■ **What you need to do**: Write out the lines from the one containing "The image size is (341, 172)." through the last line, inclusive, and leave out the pictures.

■ **Extracted data**:
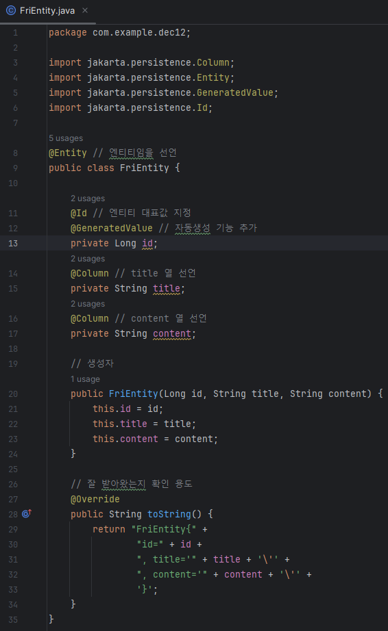Open the 2 usages hint above @Id
The image size is (388, 631).
[x=88, y=198]
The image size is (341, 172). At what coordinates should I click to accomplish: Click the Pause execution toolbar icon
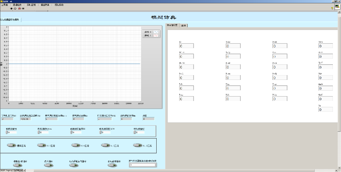[x=24, y=8]
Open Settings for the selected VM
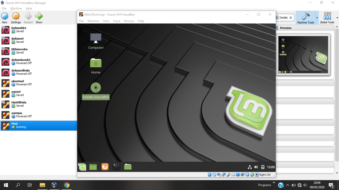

■ **Task output**:
The image size is (341, 172). At what coordinates should I click to accomplish: Click the Pause execution toolbar icon
[x=24, y=8]
Open Settings for the selected VM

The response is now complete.